▶ Testo fornito:
Il Terzo Polo fallito a causa della sindrome del “Marchese del Grillo”

Il Terzo Polo fallito a causa della sindrome del “Marchese del Grillo”

E’ inutile negarlo. Alla formazione del terzo polo molti elettori ci hanno creduto e anche parecchio. Era la speranza di chi non voleva il bipolarismo, la panacea di tutti i moderati/centristi italiani che vedevano nel terzo polo la formazione di una nuova “Balena Bianca laica”. La validità dell’idea stava anche nella novità che il nuovo progetto politico portava. Poteva avere anche risvolti positivi se non fosse stato per l’impossibilità di coabitazione dei due leader nella stessa coalizione. I loro caratteri sono stati la causa principale del fallimento.

Vi è la necessità di ripensare ai partiti personali. La morte di Berlusconi sta mettendo in luce tutti i limiti dei partiti personalistici, se non sono supportati da forti basi ideologiche e di programma. La partecipazione politica è soprattutto l’adesione ai valori e alla visione dell’identità sociale. Certo che un partito personale non va confuso con leadership di un partito. La leadership è un’altra cosa. Questo fenomeno invece è stato palpabile e reale nei due partiti che volevano fondare il terzo polo.

▶ Obiettivo del compito:
Secondo il testo sul Terzo Polo, qual è stata la causa principale del fallimento? I record non hanno alcun ruolo in questo.

▶ Elenco dei dati:
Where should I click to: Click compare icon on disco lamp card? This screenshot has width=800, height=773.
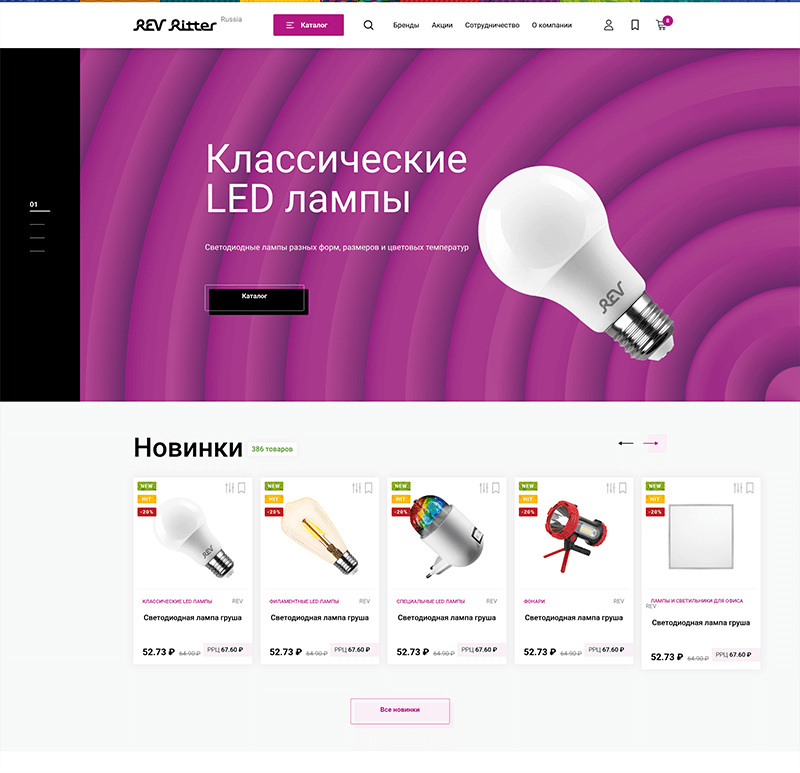coord(483,488)
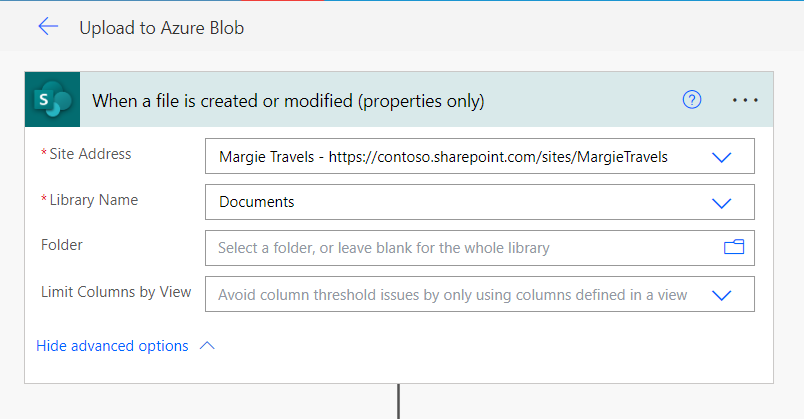Image resolution: width=804 pixels, height=419 pixels.
Task: Open the folder picker icon
Action: click(734, 247)
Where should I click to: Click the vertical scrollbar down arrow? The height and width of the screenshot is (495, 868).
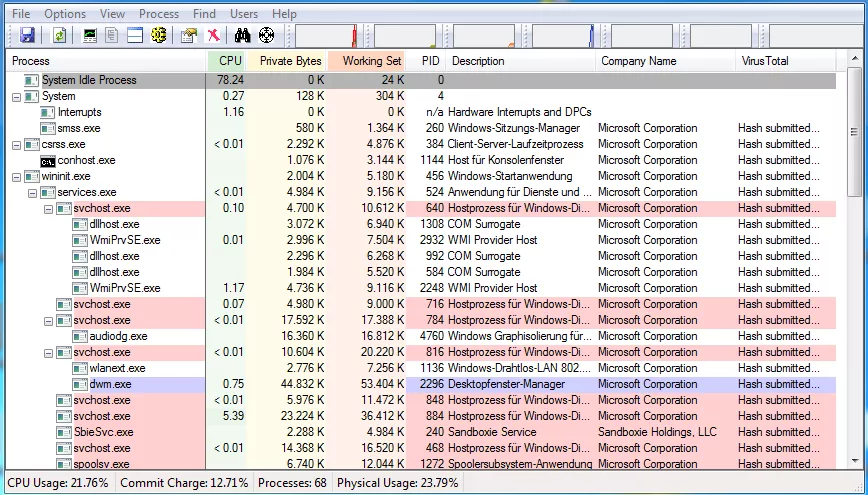[855, 462]
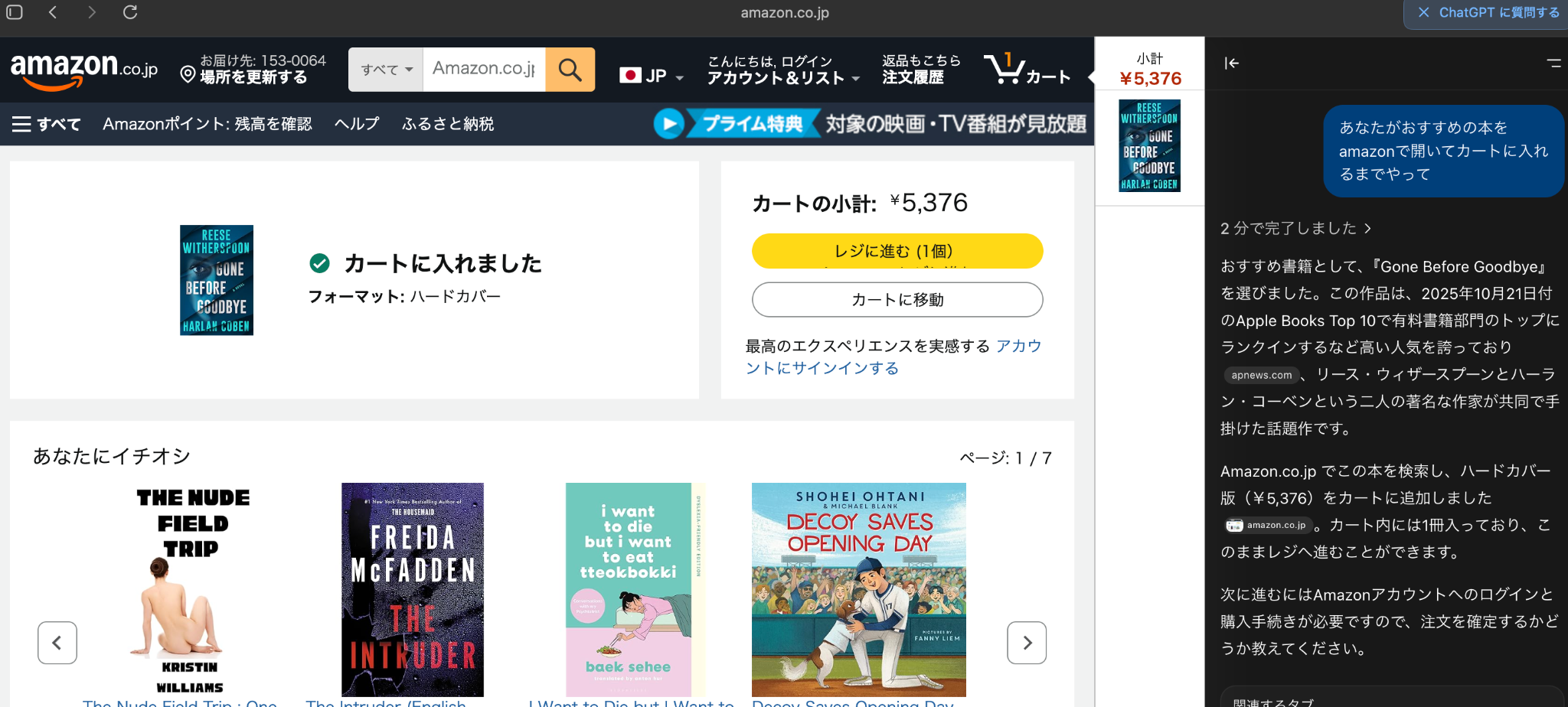Open the ChatGPT panel menu icon
Screen dimensions: 1568x707
click(1553, 64)
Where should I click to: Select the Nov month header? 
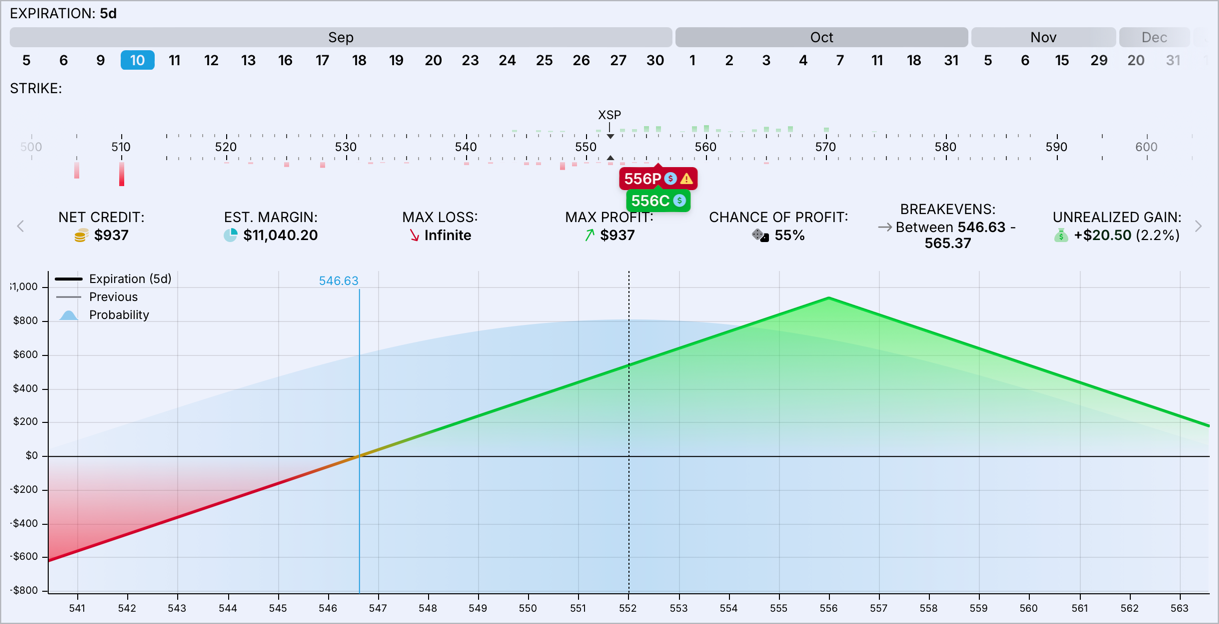click(1043, 37)
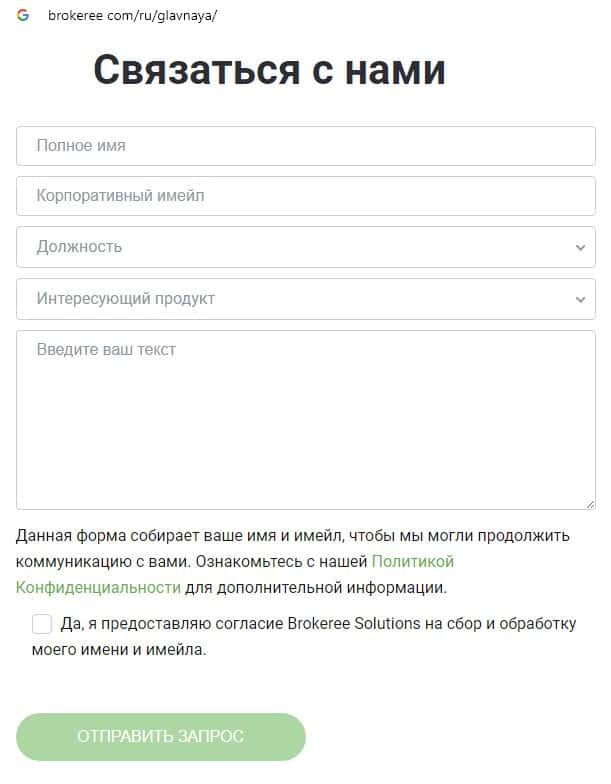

▶ Risposta al compito:
I caratteri dei due leader, che non potevano coabitare nella stessa coalizione.